ESTRATTO SELEZIONATO:
+++++

Foscolo non si fa domande retoriche: la morte è meno terribile se vi è un sepolcro ? Sceglie parole che non danno l'idea della tragicità; questa tragicità la sposta sulla parola " sonno " e quindi ne attenua il concetto. Non dà immagini cupe, infatti usa il termine " urna " che vengono confortate dal pianto dei propri cari.


Quando il sole non feconderà più questa terra perché non lo potrò più vedere e quando non avrò più futuro né ascolterò l'armonia della tua poesia né potrò parlare di poesia e d'amore unica consolazione in questa vita; quale conforto sarà in questi giorni perduti un sasso, un sepolcro che distingua le mie ossa da tutte le altre infinite che la morte semina per terra e per mare ?


In questi versi Foscolo definisce la vita, tutto quello che c'è di bello e di cui la morte ci priva. Parte dall'immagine del sole simbolo di calore, energia, di vita: quando la morte colpisce il sole non si vede più. Al sole si aggiunge l'immagine della natura che svanisce con la morte; alla vita come simbologia si proietta il futuro. Le ore non danzeranno più davanti a lui, non avrà più futuro ed illusioni che sono componenti fondamentali della vita. Perde anche l'amicizia; per ultimo si riferisce a se stesso dicendo che perderà l'amore e la sua poesia. L'amore fece vivere Foscolo come uomo e come poeta; dice " sasso " che si contrappone alla parola " urna ", perché il sasso è freddo. Lui deve essere distinto da un destino comune di morte, usa il verbo " seminare ": anche se dalla semina nasce qualcosa da qui non nascerà mai niente( pensiero materialista di Foscolo ).

+++++

DATI IN INGRESSO:

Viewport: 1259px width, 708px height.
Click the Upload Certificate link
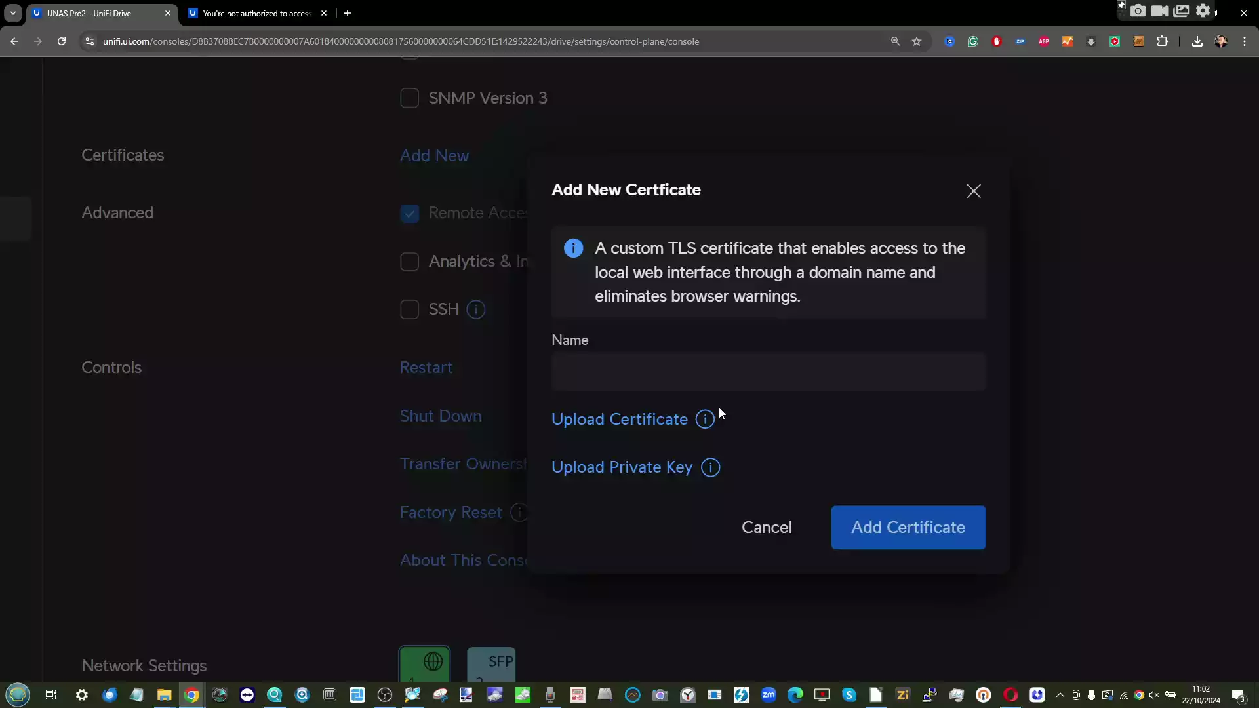(619, 420)
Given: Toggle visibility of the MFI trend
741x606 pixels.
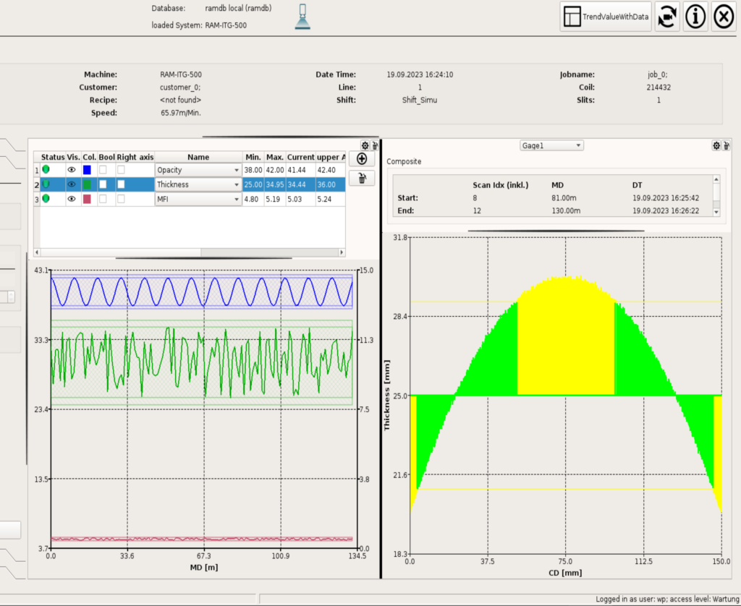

+++++

PARTI DELL'ESERCIZIO:
1. Indica se ciascuna affermazione concorda con l'estratto selezionato, rispondendo sì o no e citando alla lettera le parole decisive: (a) Foscolo si pone domande retoriche; (b) il sole è presentato come simbolo di calore, energia e vita; (c) il sasso è descritto come caldo.
2. Riscrivi tutte le righe dell'elenco sostituendo "Upload Certificate" con "Download Certificate" e lasciando invariato tutto il resto. Ometti le immagini.

RISPOSTE PER COMPITO:
1.
(a) No: "Foscolo non si fa domande retoriche".
(b) Sì: "Parte dall'immagine del sole simbolo di calore, energia, di vita".
(c) No: "perché il sasso è freddo".

2.
Viewport: 1259px width, 708px height.
Click the Download Certificate link
(619, 420)
Given: Toggle visibility of the MFI trend
741x606 pixels.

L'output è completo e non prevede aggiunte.